Opdracht 1:
Hoeveel jaar woont de eiser volgens de aangeleverde tekst al in Nederland?
Opdracht 2:
Kloppen deze uitspraken volgens de aangeleverde tekst? Antwoord per uitspraak met ja of nee en citeer de woorden uit de tekst die dat laten zien.
(a) De rechtbank heeft het verzoek om schadevergoeding toegekend.
(b) De eiser is burger van Bosnië en Herzegovina.
(c) De zaak is behandeld in de zittingsplaats Groningen.
Opdracht 3:
Schrijf uit de aangeleverde tekst woord voor woord het stuk over dat begint bij de woorden met "uitspraak van de" en eindigt bij "mr. H.R. Nobel).".

Aangeleverde tekst:
□ □ □ □ □ □ □

ECLI:NL:RBDHA:2024:22061

Rechtbank Den Haag

Datum uitspraak
24 december 2024
Publicatiedatum
24 december 2024
Zaaknummer
NL24.49417
Instantie
Rechtbank Den Haag
Type
Uitspraak
Rechtsgebied
Bestuursrecht; Vreemdelingenrecht
Procedures
  • Eerste aanleg - enkelvoudig
Vindplaatsen
  • Rechtspraak.nl
AI samenvatting door LexboostAutomatisch gegenereerd

Bewaring van een vreemdeling met langdurig verblijf in Nederland en verzoek om schadevergoeding

In deze zaak heeft de Rechtbank Den Haag op 24 december 2024 uitspraak gedaan in een beroep tegen de maatregel van bewaring van een vreemdeling, eiser, die al 33 jaar in Nederland verblijft. Eiser heeft een langdurige relatie en een minderjarige zoon in Nederland, maar heeft ervoor gekozen geen gevolg te geven aan zijn vertrekplicht. De rechtbank heeft begrip voor de wens van eiser om afscheid te nemen van zijn zoon, maar oordeelt dat dit geen aanleiding vormt voor het toepassen van een lichter middel. De rechtbank heeft vastgesteld dat eiser zich eerder aan het toezicht heeft onttrokken en dat hij geen rechtmatig verblijf heeft, aangezien zijn verblijfsvergunning asiel is ingetrokken en er een terugkeerbesluit met een inreisverbod is opgelegd. De rechtbank heeft het beroep ongegrond verklaard en het verzoek om schadevergoeding afgewezen. De rechtbank concludeert dat de minister voldoende gronden heeft om de maatregel van bewaring op te leggen en dat er zicht is op uitzetting naar Bosnië en Herzegovina. De uitspraak is gedaan door mr. M. Munsterman, rechter, en is openbaar gemaakt op rechtspraak.nl.

Uitspraak

RECHTBANK DEN HAAG
Zittingsplaats Groningen
Bestuursrecht
zaaknummer: NL24.49417

uitspraak van de enkelvoudige kamer in de zaak tussen

[naam], eiser,

geboren op [geboortedatum],
burger van Bosnië en Herzegovina,
V-nummer: [V-nummer],
(gemachtigde: mr. F. Jansen),
en

de Minister van Asiel en Migratie, de minister,

(gemachtigde: mr. H.R. Nobel).

□ □ □ □ □ □ □

Stukje gegevens:
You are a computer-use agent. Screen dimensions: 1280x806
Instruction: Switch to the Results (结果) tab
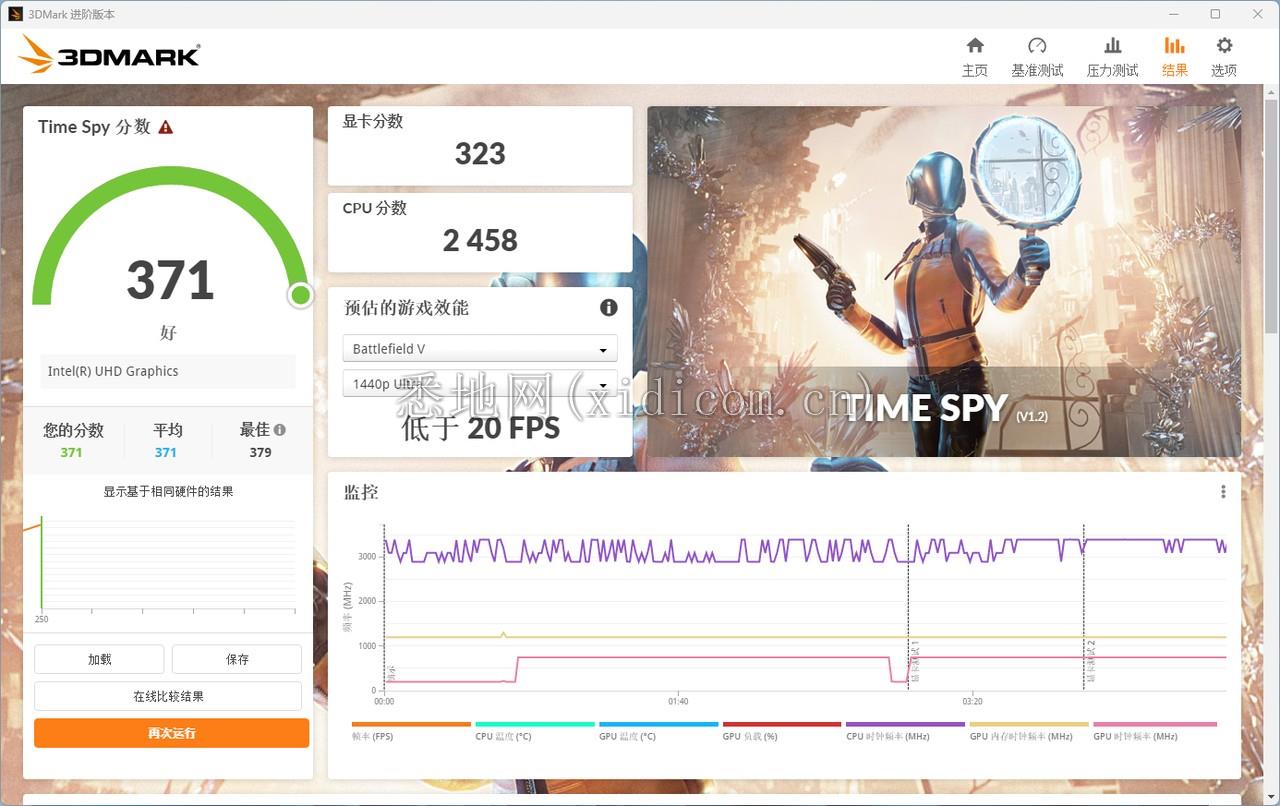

□ □ □ □ □ □ □

Schriftelijk antwoord 1:
33 jaar.

Schriftelijk antwoord 2:
(a) Nee: "De rechtbank heeft het beroep ongegrond verklaard en het verzoek om schadevergoeding afgewezen."
(b) Ja: "burger van Bosnië en Herzegovina"
(c) Ja: "Zittingsplaats Groningen"

Schriftelijk antwoord 3:
uitspraak van de enkelvoudige kamer in de zaak tussen

[naam], eiser,

geboren op [geboortedatum],
burger van Bosnië en Herzegovina,
V-nummer: [V-nummer],
(gemachtigde: mr. F. Jansen),
en

de Minister van Asiel en Migratie, de minister,

(gemachtigde: mr. H.R. Nobel).